Abdi was 17 when he embarked on his irregular journey in 2014.
He felt the need to leave Somalia due to what he describes as a difficult situation—living in a war-torn area. Abdi left on his own, leaving his family behind, with an aim of getting to Europe. Despite allowing him to embark on the journey, Abdi’s family was oblivious of the dangers associated with it.
“To get in touch with a human smuggler in Somalia is easy because there are so many who deal with these things,” Abdi says.
Through the assistance of smugglers, he succeeded in crossing the border into Ethiopia and thereafter Sudan, and finally into Libya.
Abdi had heard of all kinds of atrocities that befall people traveling through Libya.
“Many people have had their body harvested there. They would take out their kidneys and other organs,” he says. “There are many bandits there, but thank goodness I did not fall victim to them. But I did fall into the hands of brutal Libyan smugglers.”
Despite feeling lucky not to have encountered some of the brutalities he had heard of, Abdi’s journey through Libya proved much more difficult than expected.
“One day they kept us under the baking sun. It was so hot that even birds would fall from the sky. Due to that extreme heat some of my mates suffered strokes,” Abdi says.
Listen to Abdi talk about his experience in Libya
On the night that Abdi and a group of 80 migrants and refugees were to cross over to Europe, they were placed on an inflatable boat — one which was inflated right in front of them.
“Then the Libyan smuggler told us to drive the boat 4 hours in this direction, then another 4 hours in that direction, and then we would be in Europe,” Abdi says.
The boat journey, which they thought would only take a few hours, ended up taking three days. The group had been given a compass, which they were told was programmed to direct them to Malta, and a mobile phone with a pre-paid card. On the third day at sea, they attempted to call for help using the mobile phone, but it was to no avail.

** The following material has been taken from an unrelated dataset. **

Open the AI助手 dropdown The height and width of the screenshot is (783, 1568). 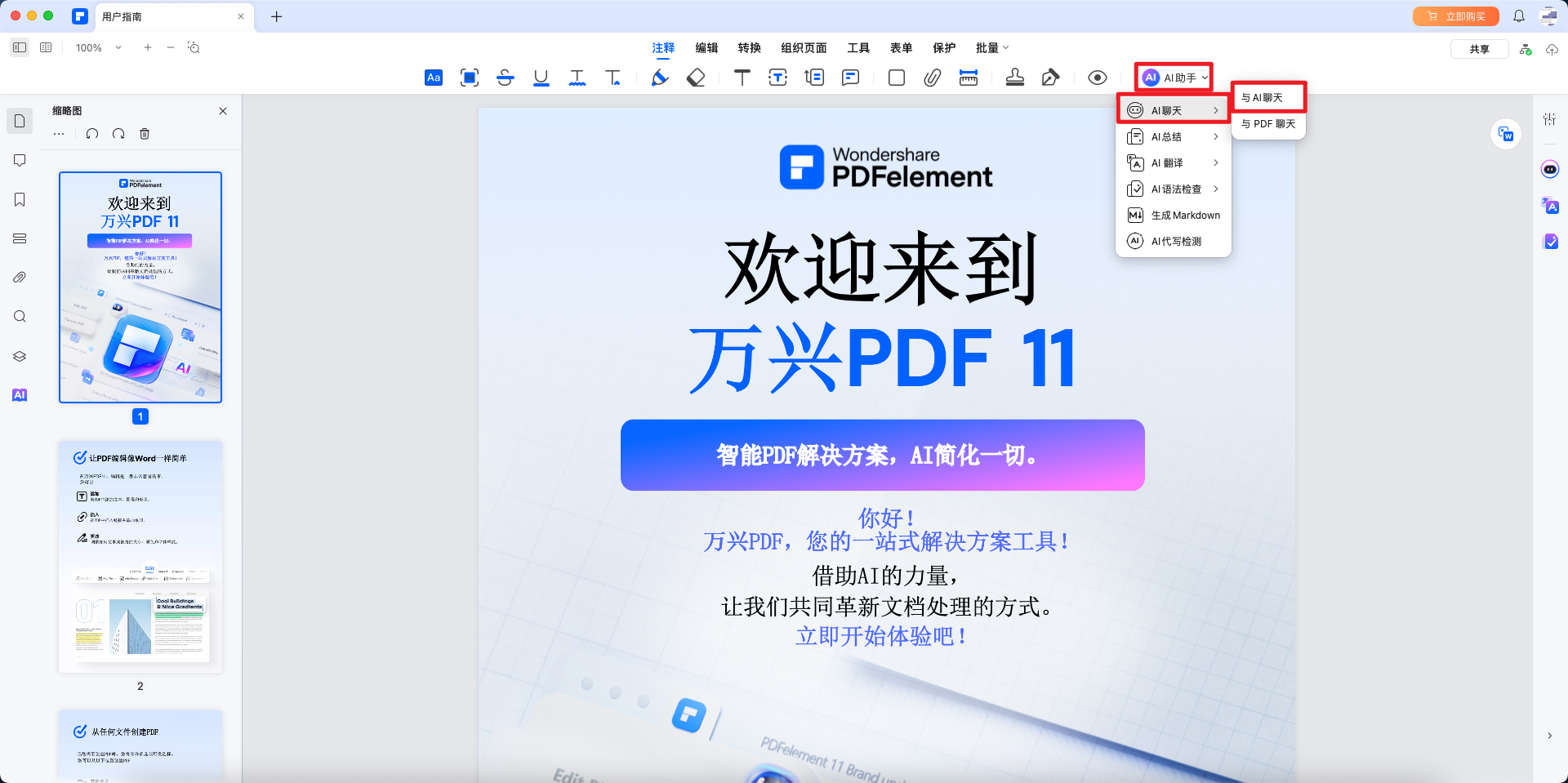[1174, 78]
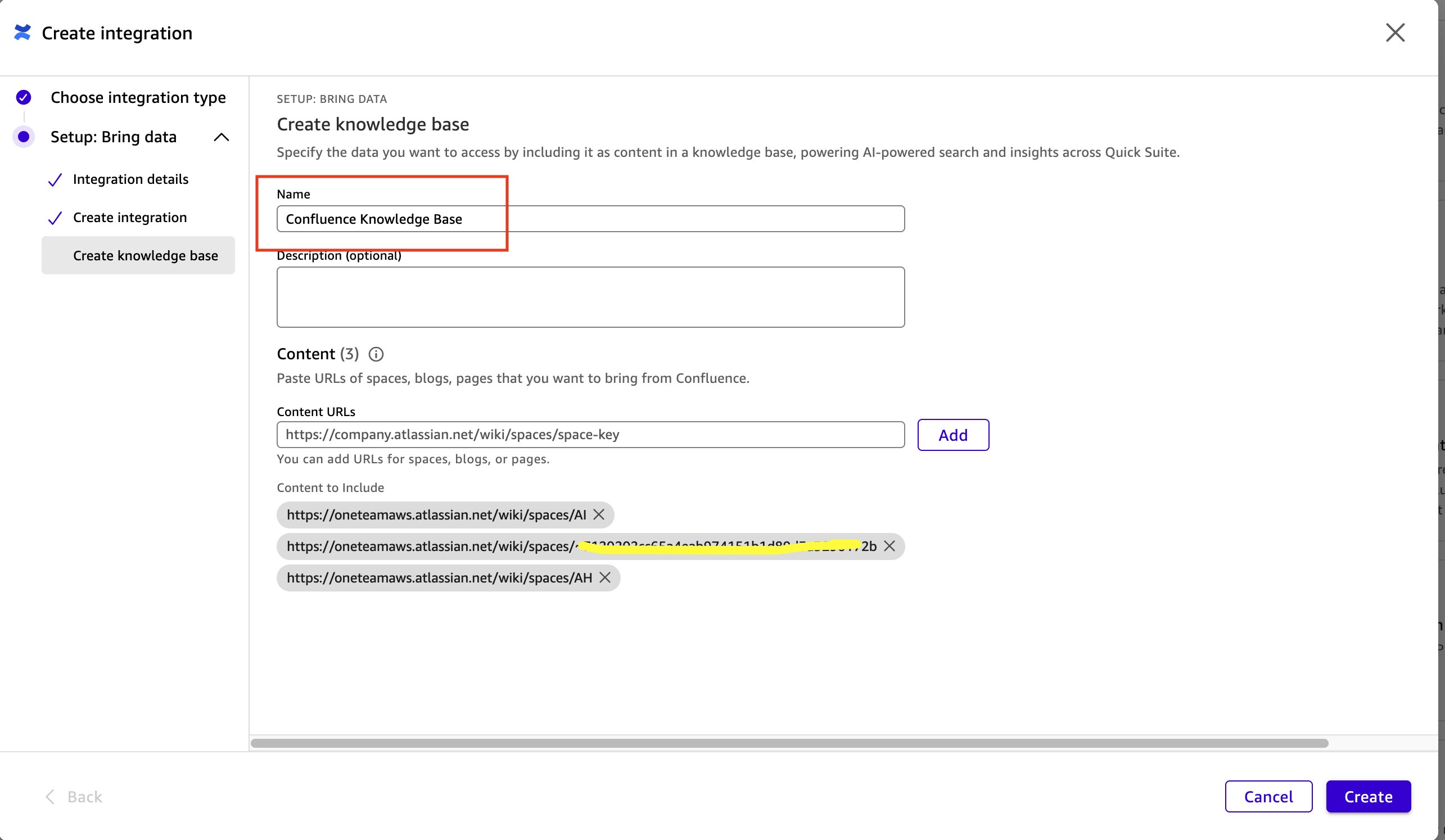Viewport: 1445px width, 840px height.
Task: Click Choose integration type in the sidebar
Action: pyautogui.click(x=138, y=97)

“There was no one coming to our aid,” he says. “We were floating with no target and just waiting to perish.”
Eventually, the Maltese came to their aid. Initially the Maltese authorities offered to provide them with fuel to enable them to continue onwards to Italy, with the pretext that the refugee boat was seaworthy and Malta was already overcrowded. However, after some time, the refugees and migrants managed to persuade the authorities to take them in.
Once in Malta, Abdi and everybody on his boat were taken to a detention center. There Abdi applied for asylum as a minor, and was eventually released from the center. Despite being granted asylum, Abdi was not provided with a resident permit since in order to obtain one he needed to be 18 years or older.

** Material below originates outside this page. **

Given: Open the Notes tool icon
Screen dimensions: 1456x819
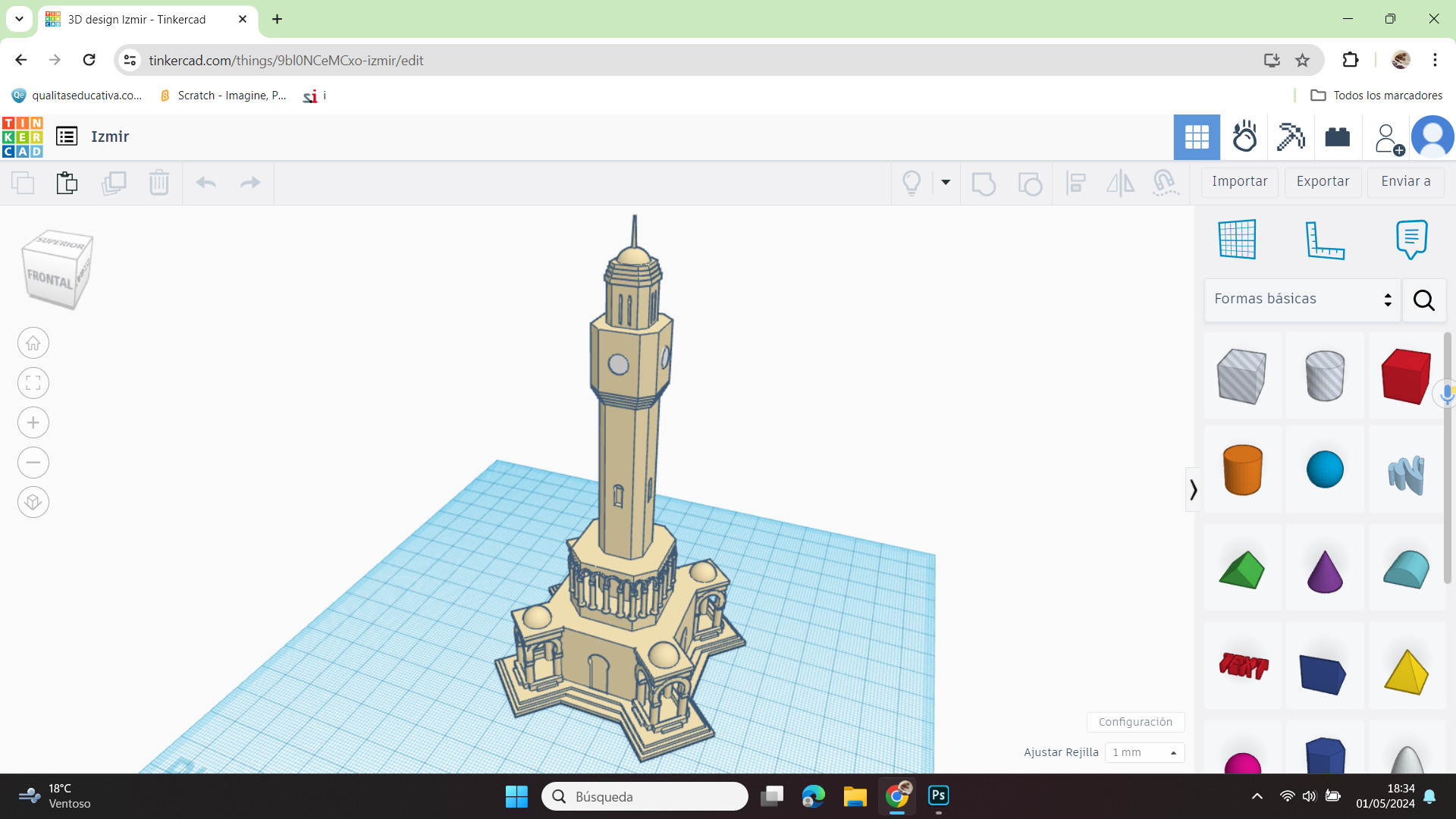Looking at the screenshot, I should click(x=1411, y=240).
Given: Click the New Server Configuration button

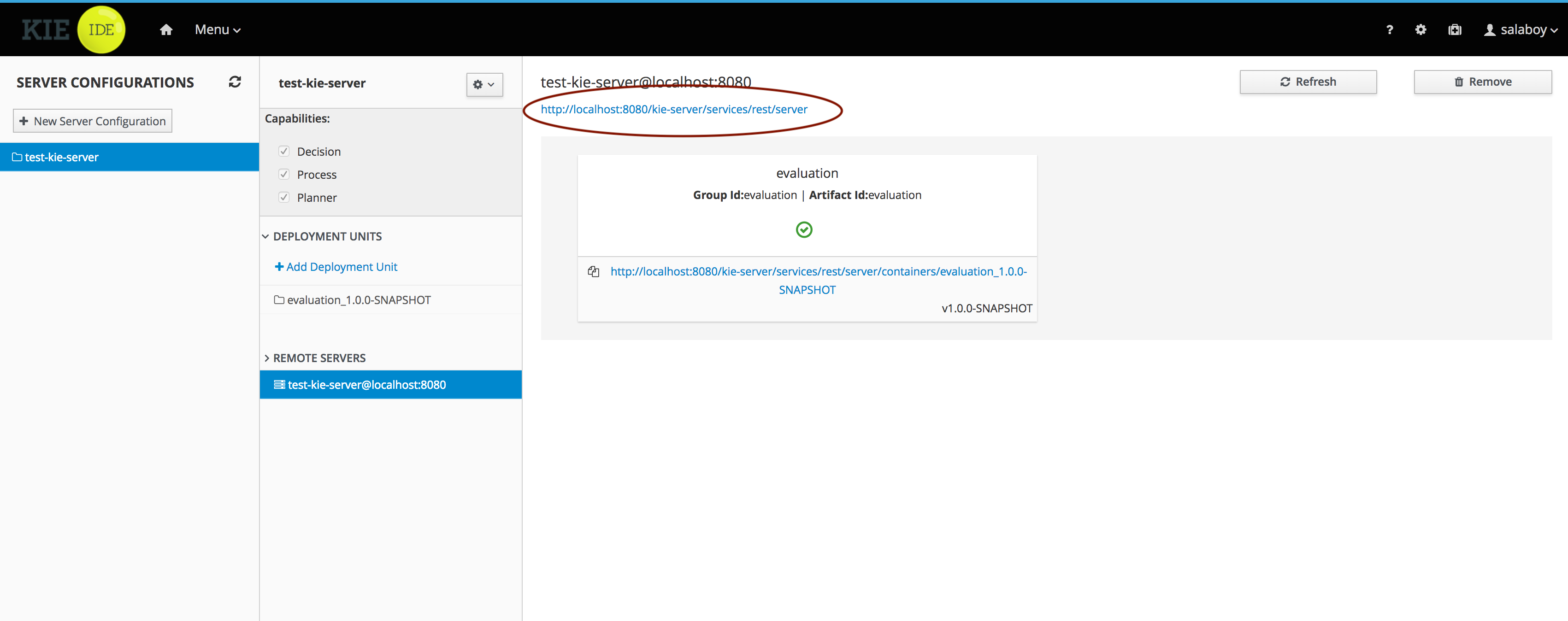Looking at the screenshot, I should (x=93, y=121).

Life in Malta felt too difficult for Abdi to endure, and he decided to leave with the aim of reaching Norway. Through the assistance of a smuggler, Abdi boarded a plane bound for Norway via Sweden. Unfortunately, while on transit in Sweden Abdi was detained.
Today Abdi lives in Sweden and still has not succeeded in tracking down his family back in Somalia, who have since moved away from the area he lived. Abdi’s asylum case is currently pending, therefore he is living in limbo.
Europe has turned out to be a far cry from what he had expected.
Not having a resident permit has made Abdi’s life challenging since he is unable to do much. His days are spent either going to Swedish classes or playing football, and sometimes he has nothing to do. He is constantly worried about his mother and five siblings in Somalia, and most of all he is worried about his future, which seems bleak. He does not know whether or not he will be granted asylum in Sweden and has been informed by the authorities that deportation to Somalia would be considered as an option.
“My life today is best described by the Somali proverb – Yesterday is always better than today,” Abdi says. “Sometimes I regret that I made the decision to come to Europe so quickly. It is a lesson for me.”